To calculate on a weekly basis, we utilize `pandas.Timedelta('1 W')` to generate a day one week after our list of dates. See the example:

In [11]:
for after_date in dr_week:
    start_date = start_date + pd.Timedelta('1 W')
    
    # print to see the loop in action
    print(start_date)
    print(after_date)
    print()

2012-12-08 00:00:00
2012-01-01 00:00:00

2012-12-15 00:00:00
2012-01-08 00:00:00

2012-12-22 00:00:00
2012-01-15 00:00:00

2012-12-29 00:00:00
2012-01-22 00:00:00

2013-01-05 00:00:00
2012-01-29 00:00:00

2013-01-12 00:00:00
2012-02-05 00:00:00

2013-01-19 00:00:00
2012-02-12 00:00:00

2013-01-26 00:00:00
2012-02-19 00:00:00

2013-02-02 00:00:00
2012-02-26 00:00:00

2013-02-09 00:00:00
2012-03-04 00:00:00

2013-02-16 00:00:00
2012-03-11 00:00:00

2013-02-23 00:00:00
2012-03-18 00:00:00

2013-03-02 00:00:00
2012-03-25 00:00:00

2013-03-09 00:00:00
2012-04-01 00:00:00

2013-03-16 00:00:00
2012-04-08 00:00:00

2013-03-23 00:00:00
2012-04-15 00:00:00

2013-03-30 00:00:00
2012-04-22 00:00:00

2013-04-06 00:00:00
2012-04-29 00:00:00

2013-04-13 00:00:00
2012-05-06 00:00:00

2013-04-20 00:00:00
2012-05-13 00:00:00

2013-04-27 00:00:00
2012-05-20 00:00:00

2013-05-04 00:00:00
2012-05-27 00:00:00

2013-05-11 00:00:00
2012-06-03 00:00:00

2013-05-18 00:00:00
2012-06-10 00:00:00

2013-05-25 00:00

Now we have working loops!
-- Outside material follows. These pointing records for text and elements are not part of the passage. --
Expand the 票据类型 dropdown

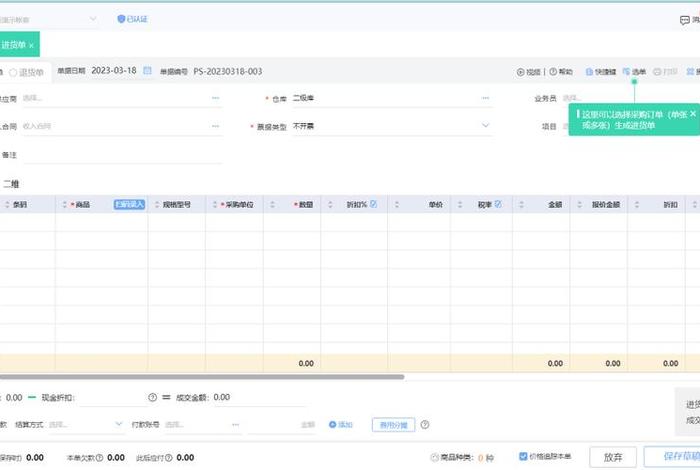point(486,126)
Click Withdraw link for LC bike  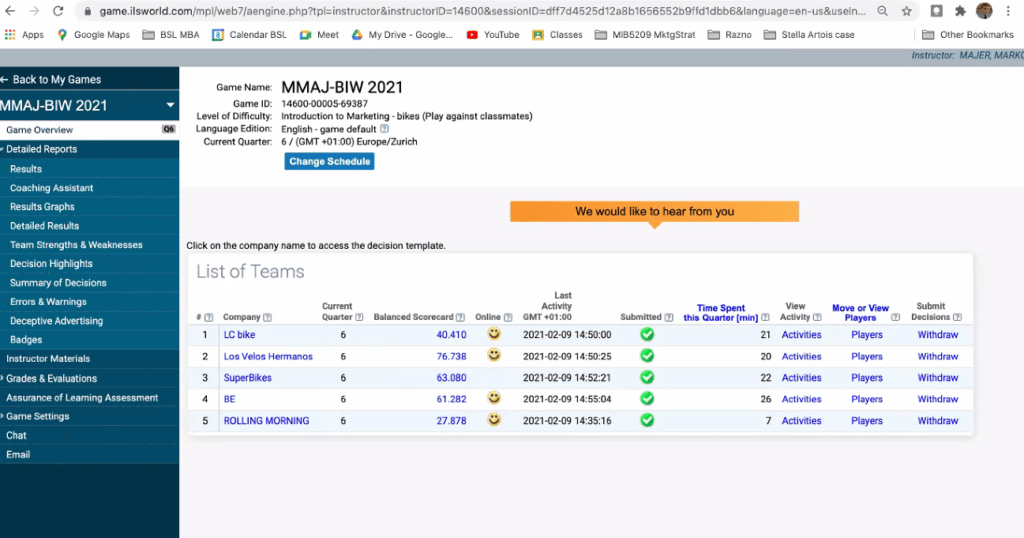coord(937,335)
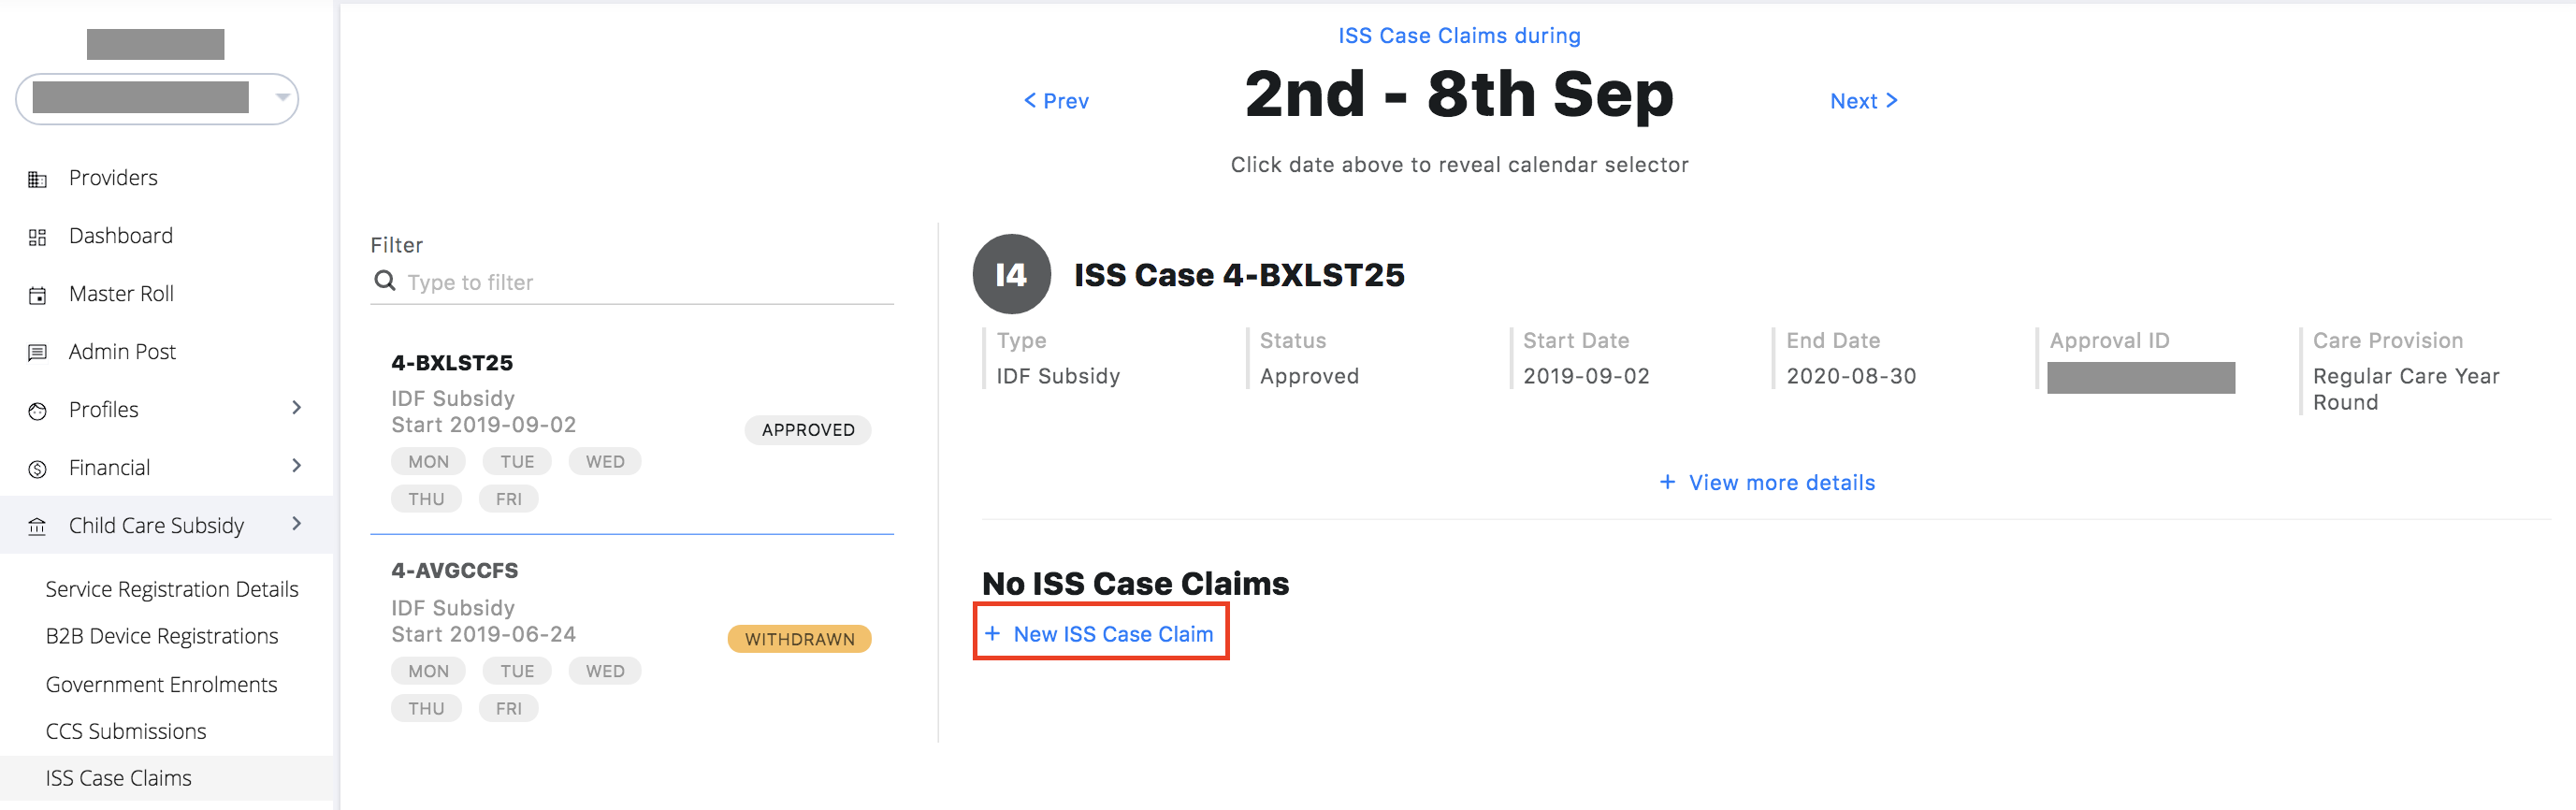Click the Providers building icon
The width and height of the screenshot is (2576, 810).
(37, 179)
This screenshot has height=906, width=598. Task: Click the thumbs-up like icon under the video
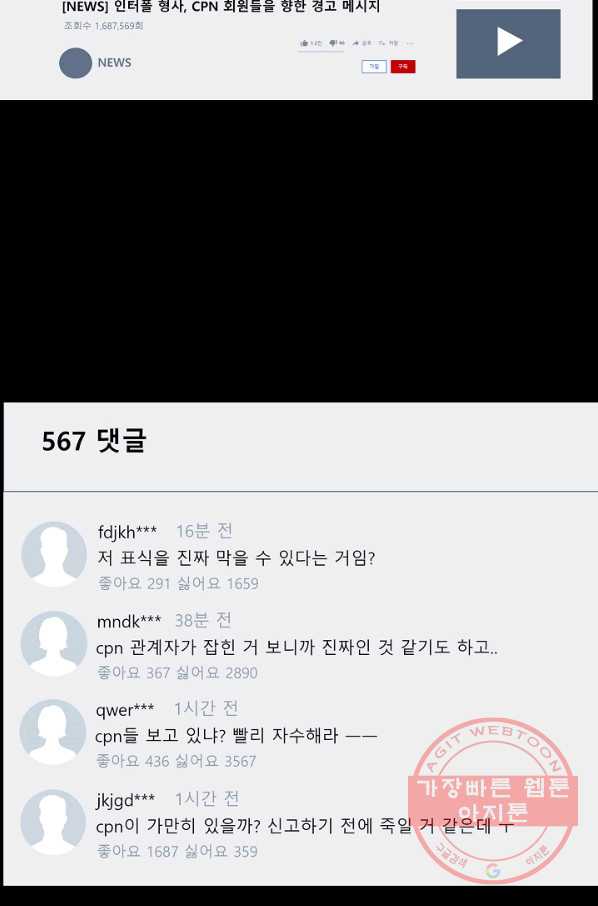(304, 43)
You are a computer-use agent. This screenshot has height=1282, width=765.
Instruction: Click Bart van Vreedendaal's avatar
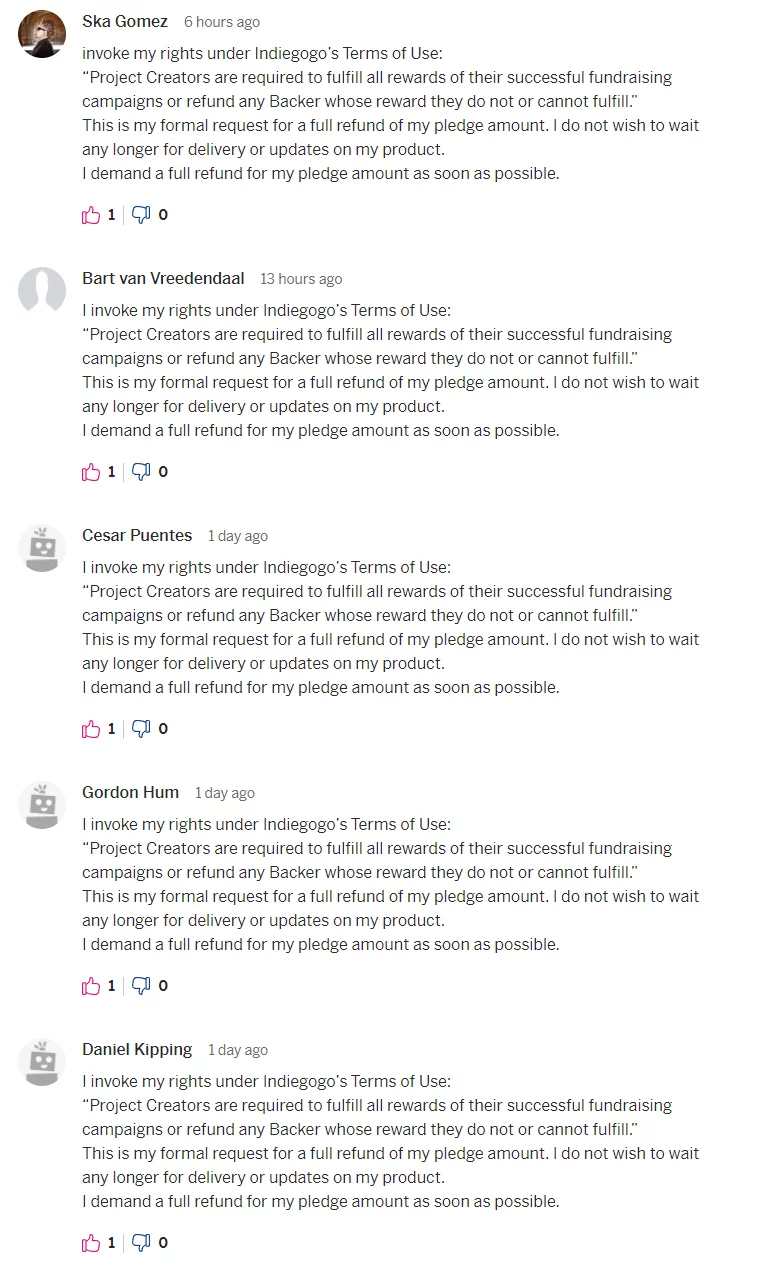tap(42, 291)
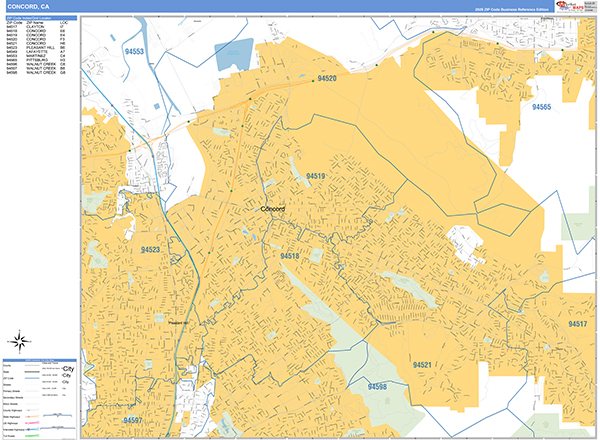Click the CONCORD, CA title
The image size is (600, 440).
pyautogui.click(x=27, y=7)
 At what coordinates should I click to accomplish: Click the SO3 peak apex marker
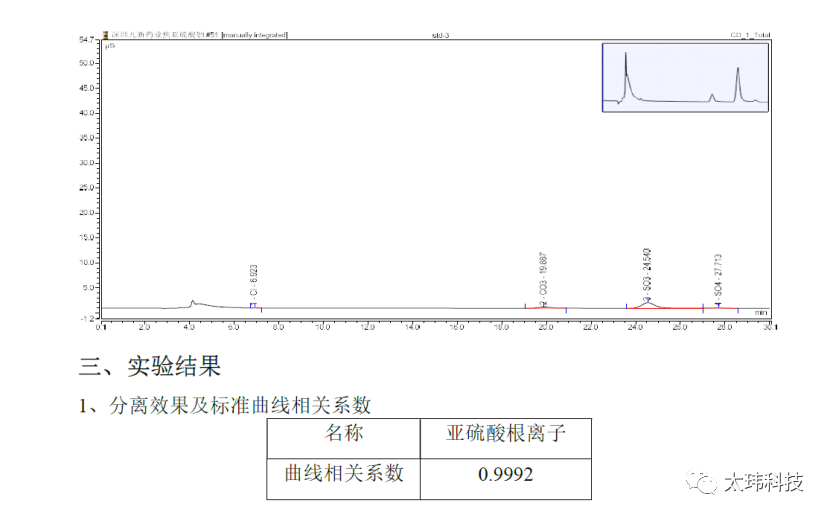[647, 299]
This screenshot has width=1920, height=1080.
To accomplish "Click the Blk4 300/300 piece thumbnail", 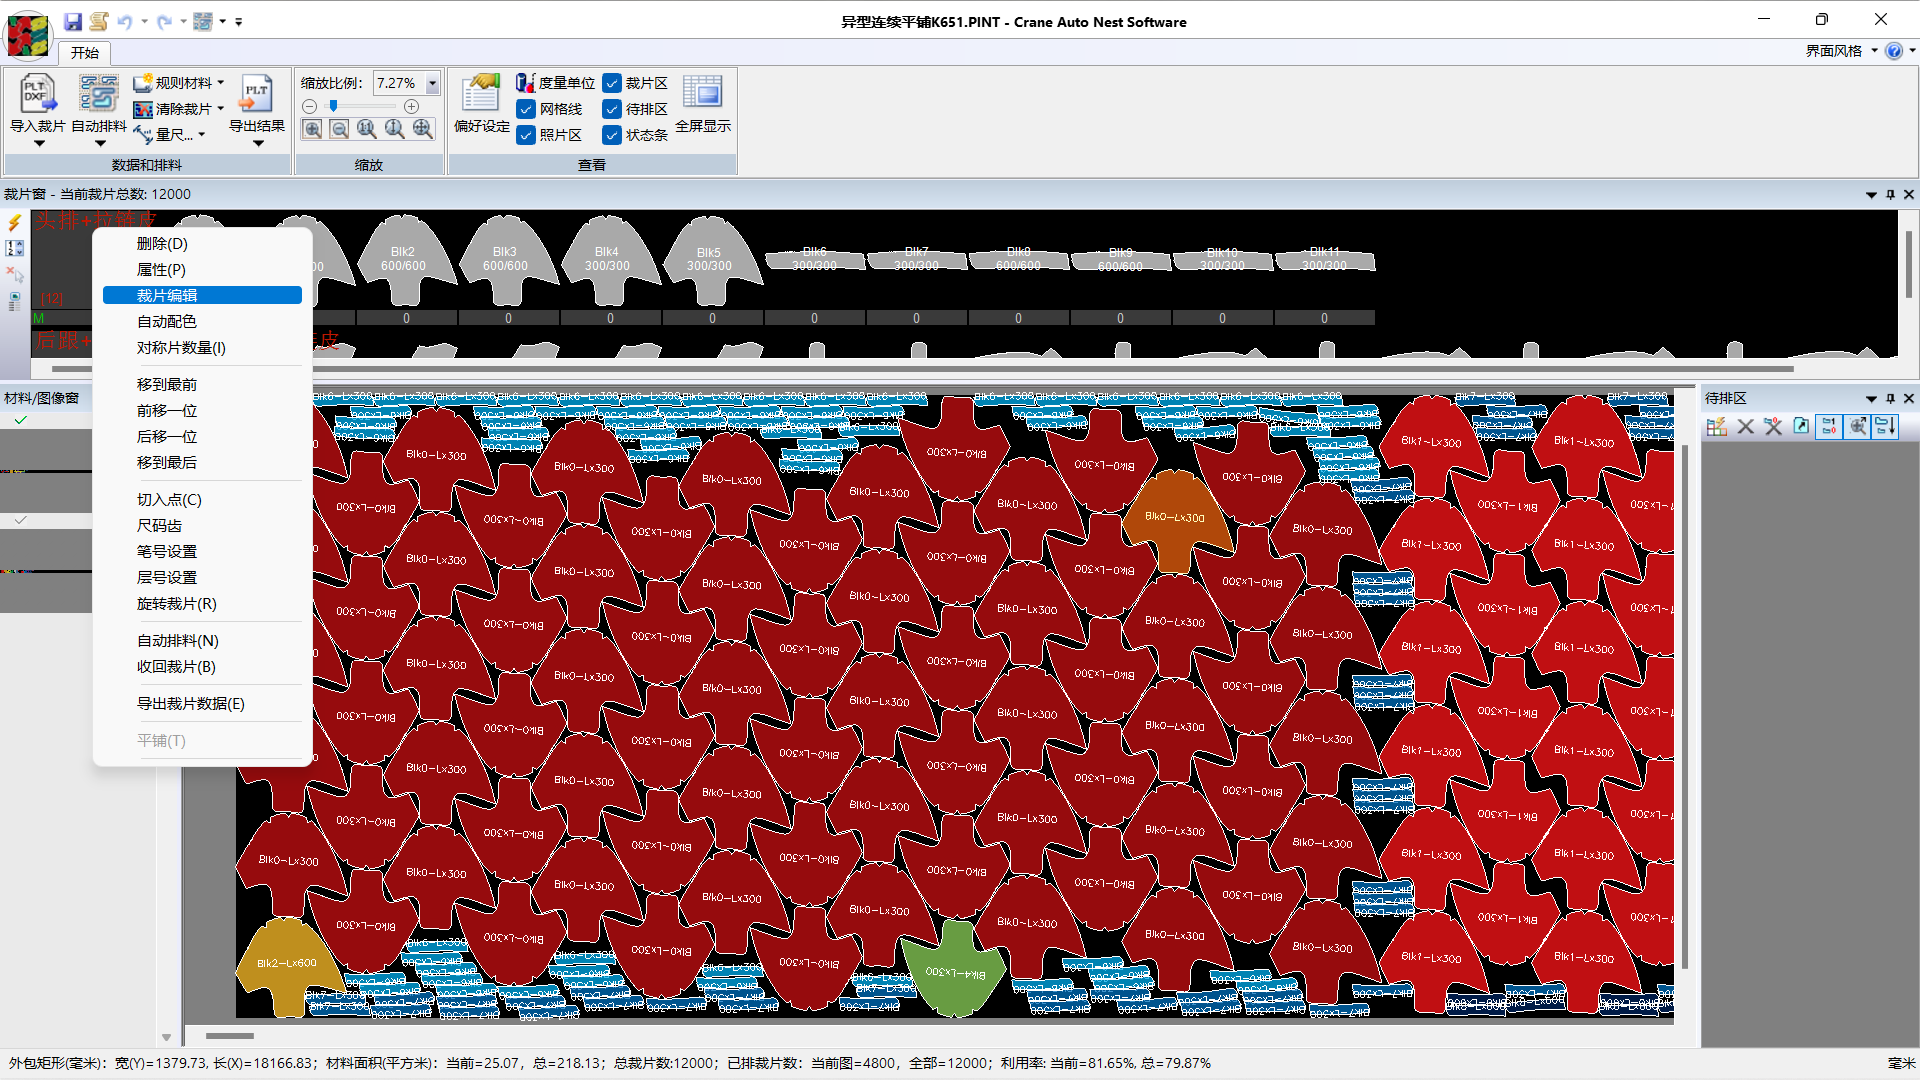I will [607, 260].
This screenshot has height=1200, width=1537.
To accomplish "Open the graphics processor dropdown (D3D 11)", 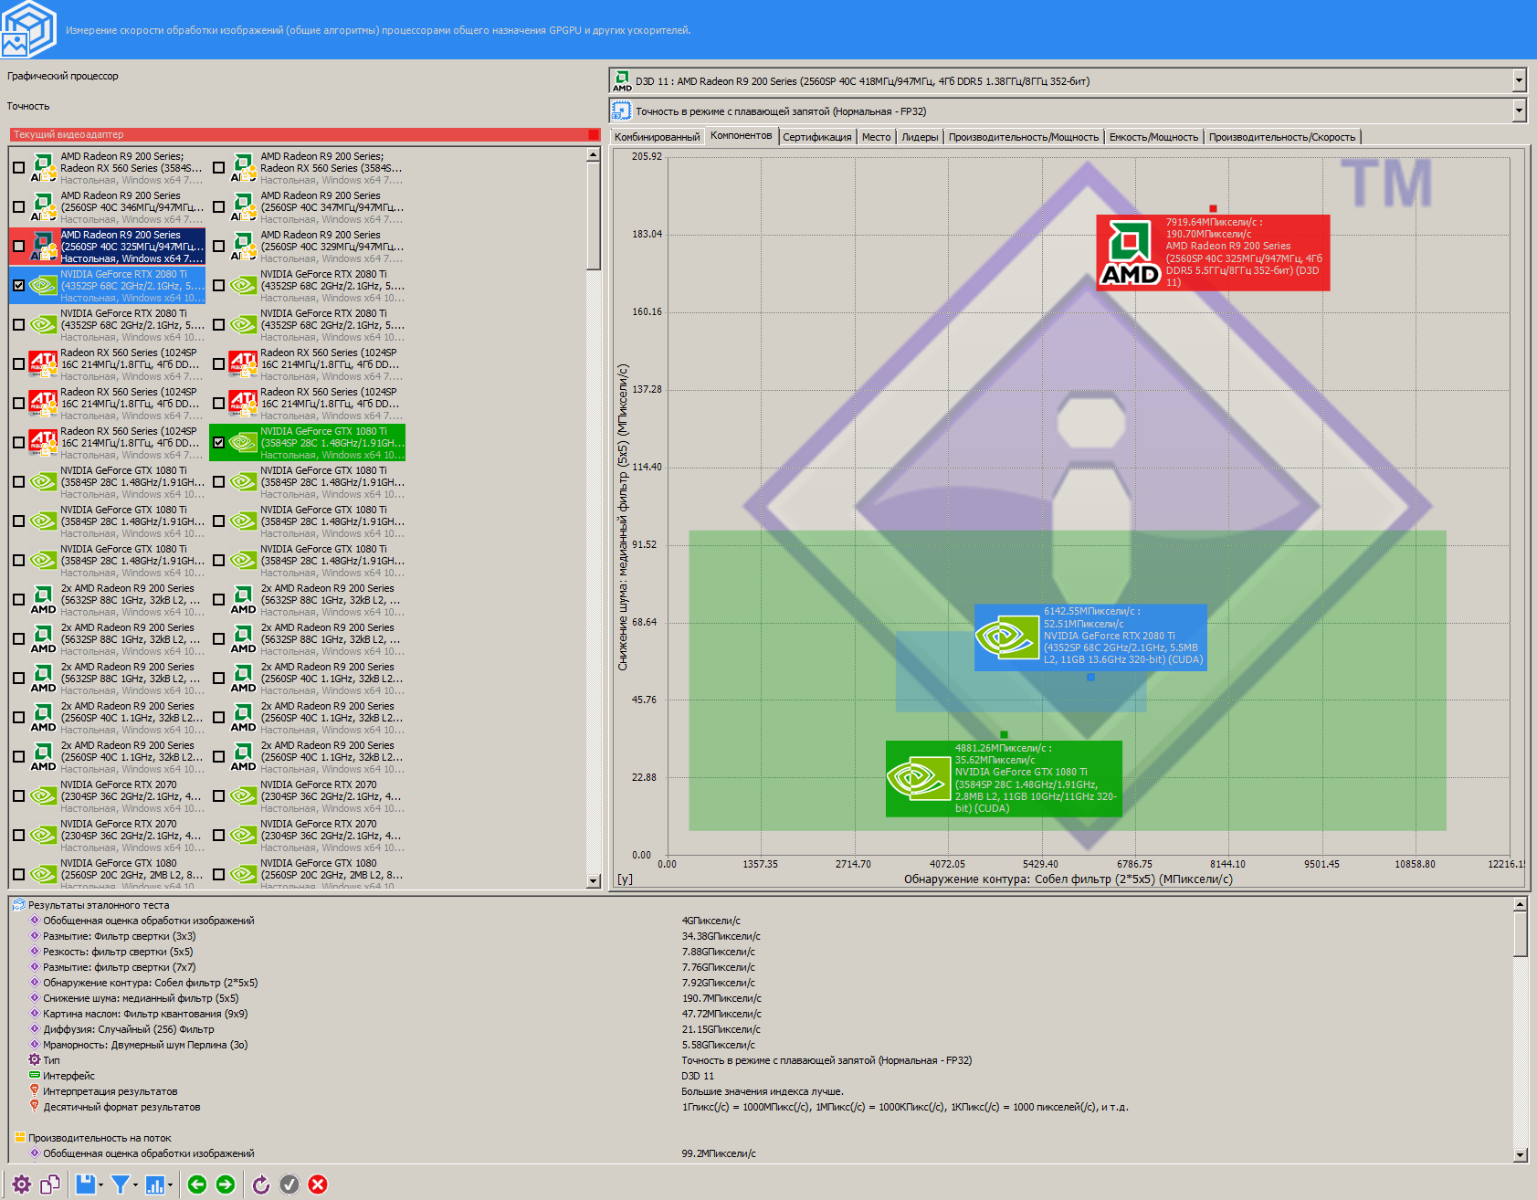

Plugging in your calculations is as simple as running them in a non-looped situation. Lets create the code we need to answer our request, then plug them into the loop after.

**Request 1: Calculate total profit**

In [12]:
df['Profit'].sum()

286397.0216999999

**Request 2: Calculate number of unique customers**

In [13]:
df['Customer ID'].nunique()

793

Now that we have our code, we have one remaining problem, where do we store the results of each loop? We can store them in a list and utilize `zip()` later on to create our dataframe. Lets generate a bunch of blank lists to start with:

In [14]:
# Create lists for our month loop
list_profit_month = []
list_unique_month = []

# Create lists for our week loop
list_profit_week = []
list_unique_week = []

Remember that we will need to filter our main `df` dataframe for each set of days in the loop. Let's create them!

We will append the lists above with our values once we've calculated them.

## Completing a monthly loop <a name="paragraph1"></a>

In [15]:
for after_date in dr_month:
    start_date = after_date.floor('d') - pd.offsets.MonthBegin(1)
    
    # print to see the loop in action (sanity check)
    print(start_date)
    print(after_date)
    print()
    
    # Generate a filtered dataframe for each loop to work on
    df_filtered = df[(df['Order Date'] >= start_date) & (df['Order Date'] <= after_date)]
    
    # Calculate total profit
    profit = df_filtered['Profit'].sum()
    list_profit_month.append(profit)
    
    # Calculate number of unique customers
    unique_customers = df_filtered['Customer ID'].nunique()
    list_unique_month.append(unique_customers)

2012-01-01 00:00:00
2012-01-31 00:00:00

2012-02-01 00:00:00
2012-02-29 00:00:00

2012-03-01 00:00:00
2012-03-31 00:00:00

2012-04-01 00:00:00
2012-04-30 00:00:00

2012-05-01 00:00:00
2012-05-31 00:00:00

2012-06-01 00:00:00
2012-06-30 00:00:00

2012-07-01 00:00:00
2012-07-31 00:00:00

2012-08-01 00:00:00
2012-08-31 00:00:00

2012-09-01 00:00:00
2012-09-30 00:00:00

2012-10-01 00:00:00
2012-10-31 00:00:00

2012-11-01 00:00:00
2012-11-30 00:00:00

2012-12-01 00:00:00
2012-12-31 00:00:00



Lets take a look what are in the lists

In [16]:
list_profit_month

[-3281.007000000001,
 2821.2761999999993,
 9724.6724,
 4187.4962,
 4667.868999999999,
 3335.5571999999997,
 3288.648299999999,
 5355.808399999999,
 8209.162699999997,
 2817.366,
 12474.788399999998,
 8016.9658999999965]

In [17]:
list_unique_month

[28, 38, 76, 69, 69, 68, 64, 64, 126, 79, 146, 141]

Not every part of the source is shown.